From business.com, Andrew Martins discusses the differences between an employee and independent contractor and the importance of classifying workers properly. Interestingly, the title, “Do Your Employees Require a 1099 or W-2?”, is somewhat misleading because if they are your “employees” then they must receive a W-2. Andrew writes:
What’s the difference between a 1099 and W-2?
With every dollar you (and your employees) make, a certain percentage goes not just to the federal government, but to local and state jurisdictions as well. As those taxes are taken out of a person’s pay, whether it’s through automatic tax withholding by the business owner or estimated quarterly payments made by the individual, those funds go toward Social Security, Medicare and unemployment.

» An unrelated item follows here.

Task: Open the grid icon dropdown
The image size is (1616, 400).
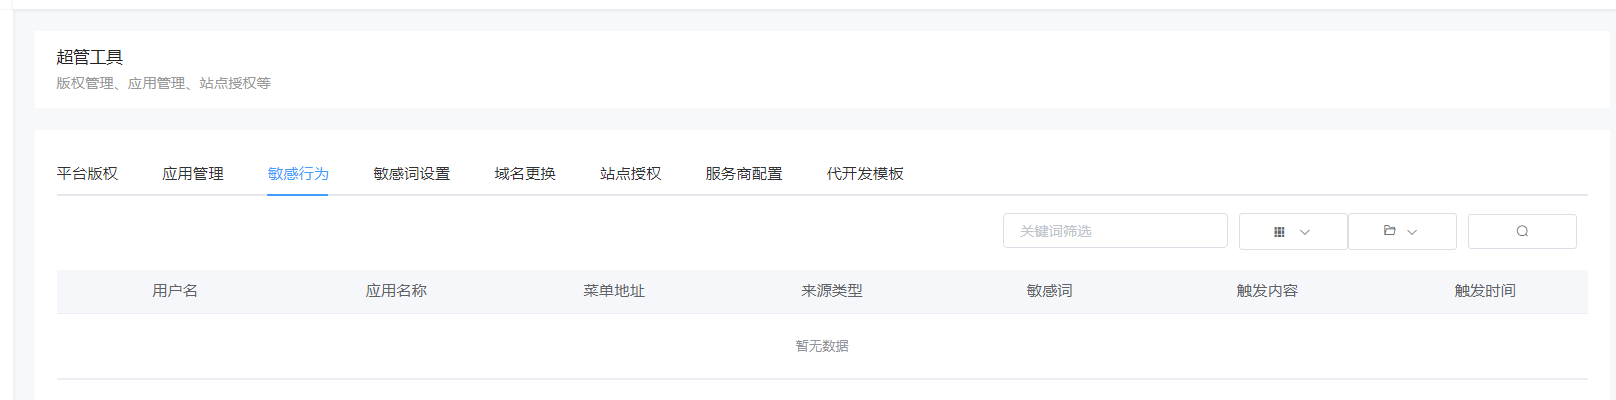Action: point(1293,231)
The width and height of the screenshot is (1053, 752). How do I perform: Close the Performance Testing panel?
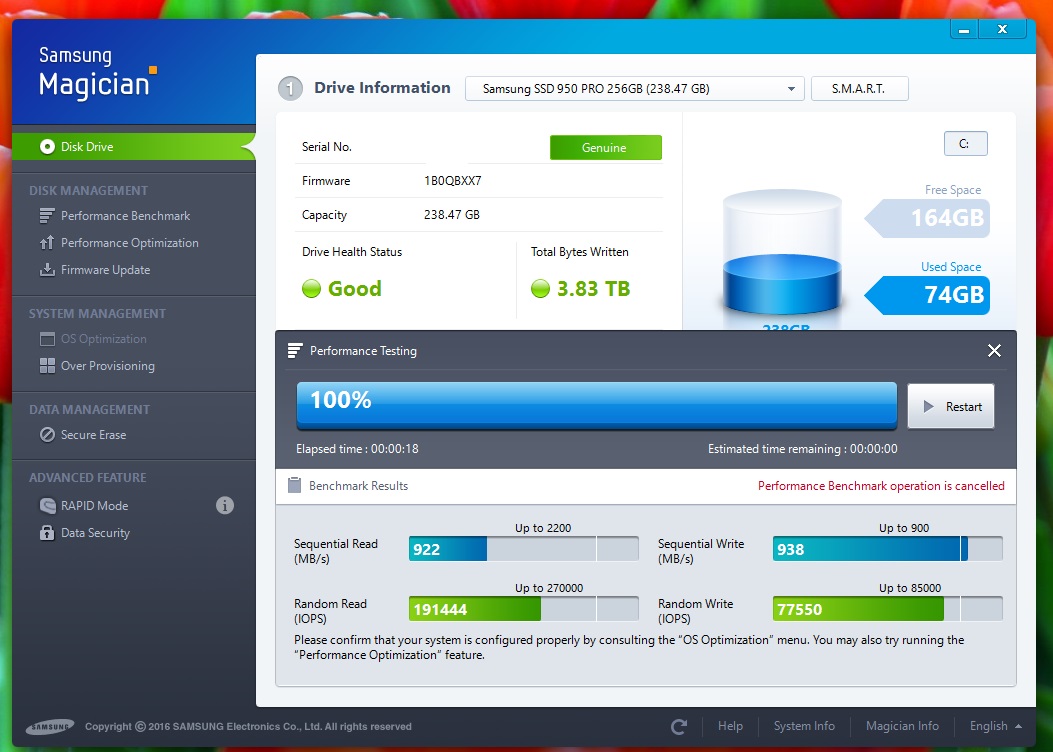tap(994, 351)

When you hire workers, you must determine their classification – either as an employee within your company or an independent contractor – as you will be required to file either IRS Form W-2 or IRS Form 1099-MISC for them. The difference may not seem paramount, but Mark W. Everson, vice chairman of alliantgroup and former IRS commissioner appointed by President George W. Bush, emphasizes its importance for small businesses in particular.

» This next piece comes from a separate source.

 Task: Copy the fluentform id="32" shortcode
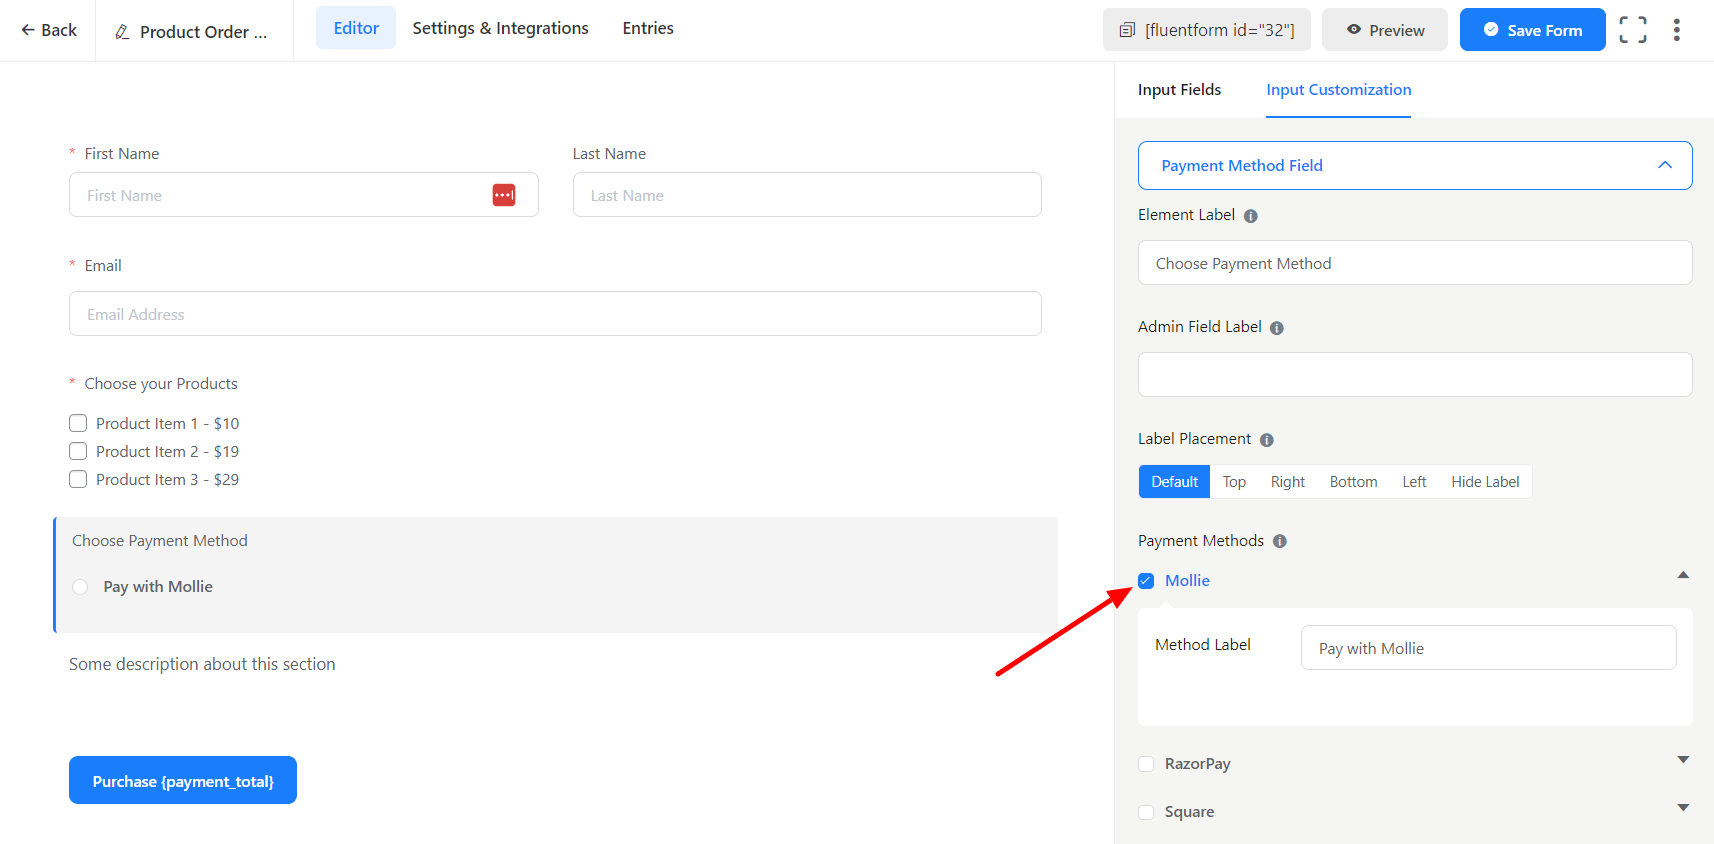[1206, 30]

“The rules concerning employee and independent contractor classifications are complex and frequently debated at both the federal and state levels,” Everson said. “It’s extremely important to understand the legal and tax obligations associated with each classification and how closely they coincide with one another.”
According to the National Conference of State Legislatures, the standard for whether someone is an employee hinges on whether the employer “has the right to control the work, the worker is an employee, not an independent contractor” or the employer can “exercise behavioral and financial control over the worker.”
If you’re hiring someone as a full-fledged employee of the company, you must file a W-2. For each independent contractor under your employ, you must file a 1099.
For employers who are unsure about a classification, Everson said a CPA or legal advisor, whether in-house or hired temporarily, can help with the decision-making process.